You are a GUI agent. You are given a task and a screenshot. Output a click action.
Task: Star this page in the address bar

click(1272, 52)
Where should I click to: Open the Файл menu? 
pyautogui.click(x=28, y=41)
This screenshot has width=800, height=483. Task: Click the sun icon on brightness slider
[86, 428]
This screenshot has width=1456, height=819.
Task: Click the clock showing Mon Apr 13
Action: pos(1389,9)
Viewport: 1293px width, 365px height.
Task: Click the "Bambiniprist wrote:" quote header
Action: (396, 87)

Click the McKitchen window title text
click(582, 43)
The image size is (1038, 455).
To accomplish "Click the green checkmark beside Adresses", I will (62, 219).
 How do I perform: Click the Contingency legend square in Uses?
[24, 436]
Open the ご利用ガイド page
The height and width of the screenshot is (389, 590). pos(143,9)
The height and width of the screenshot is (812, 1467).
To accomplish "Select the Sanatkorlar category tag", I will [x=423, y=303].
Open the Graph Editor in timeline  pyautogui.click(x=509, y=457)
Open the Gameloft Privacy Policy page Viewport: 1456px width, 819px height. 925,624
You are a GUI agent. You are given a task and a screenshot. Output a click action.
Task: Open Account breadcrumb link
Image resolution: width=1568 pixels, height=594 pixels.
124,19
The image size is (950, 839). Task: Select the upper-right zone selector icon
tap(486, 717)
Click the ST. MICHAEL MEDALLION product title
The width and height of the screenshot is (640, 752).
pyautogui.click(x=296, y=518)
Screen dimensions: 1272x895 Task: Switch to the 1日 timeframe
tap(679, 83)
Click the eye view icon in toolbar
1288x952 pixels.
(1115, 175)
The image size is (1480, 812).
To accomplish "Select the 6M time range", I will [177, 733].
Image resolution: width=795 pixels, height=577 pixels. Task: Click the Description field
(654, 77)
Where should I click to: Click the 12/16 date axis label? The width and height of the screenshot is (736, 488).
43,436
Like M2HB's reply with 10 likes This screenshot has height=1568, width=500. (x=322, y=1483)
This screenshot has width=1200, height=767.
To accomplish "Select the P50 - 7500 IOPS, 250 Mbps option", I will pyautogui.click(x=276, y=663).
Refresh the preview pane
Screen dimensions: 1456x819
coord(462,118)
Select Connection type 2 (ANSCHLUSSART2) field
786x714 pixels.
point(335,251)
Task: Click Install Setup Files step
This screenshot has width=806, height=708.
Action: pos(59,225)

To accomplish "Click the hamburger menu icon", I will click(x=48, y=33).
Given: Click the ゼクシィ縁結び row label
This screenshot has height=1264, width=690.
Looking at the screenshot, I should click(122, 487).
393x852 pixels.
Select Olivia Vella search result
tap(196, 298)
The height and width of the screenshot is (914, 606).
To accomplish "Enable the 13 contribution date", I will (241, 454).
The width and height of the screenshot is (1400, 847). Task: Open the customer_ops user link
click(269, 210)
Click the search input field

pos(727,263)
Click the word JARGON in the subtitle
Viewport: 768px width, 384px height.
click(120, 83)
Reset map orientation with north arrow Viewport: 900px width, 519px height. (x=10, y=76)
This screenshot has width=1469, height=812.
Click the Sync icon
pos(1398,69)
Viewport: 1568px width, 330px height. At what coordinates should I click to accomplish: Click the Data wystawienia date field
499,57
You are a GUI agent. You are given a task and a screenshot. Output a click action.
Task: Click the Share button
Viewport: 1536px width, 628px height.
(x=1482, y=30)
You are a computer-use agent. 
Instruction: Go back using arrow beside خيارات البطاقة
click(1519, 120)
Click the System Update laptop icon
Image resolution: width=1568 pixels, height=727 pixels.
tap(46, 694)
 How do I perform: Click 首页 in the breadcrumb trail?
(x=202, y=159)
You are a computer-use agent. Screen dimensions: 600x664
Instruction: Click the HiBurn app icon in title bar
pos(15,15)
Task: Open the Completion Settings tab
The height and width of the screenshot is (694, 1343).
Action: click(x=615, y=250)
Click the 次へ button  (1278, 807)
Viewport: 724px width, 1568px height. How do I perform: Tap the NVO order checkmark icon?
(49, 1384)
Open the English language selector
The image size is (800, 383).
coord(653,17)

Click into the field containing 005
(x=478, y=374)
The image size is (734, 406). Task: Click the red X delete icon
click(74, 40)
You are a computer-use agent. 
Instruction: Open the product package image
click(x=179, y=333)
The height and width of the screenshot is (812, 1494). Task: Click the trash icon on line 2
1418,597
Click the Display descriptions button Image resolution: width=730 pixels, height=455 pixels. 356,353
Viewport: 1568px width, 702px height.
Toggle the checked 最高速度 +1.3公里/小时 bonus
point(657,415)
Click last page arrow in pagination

-=-=-

> Directions for this task: Put everything from the start of the items down to the line containing "pyautogui.click(x=28, y=41)" into a Markdown table with the columns Row and Line. Skip blank lines.

> In response:
| Row | Line |
|---|---|
| 1 | You are a GUI agent. You are given a task and a screenshot. Output a click action. |
| 2 | Task: Star this page in the address bar |
| 3 | click(1272, 52) |
| 4 | Where should I click to: Open the Файл menu?  |
| 5 | pyautogui.click(x=28, y=41) |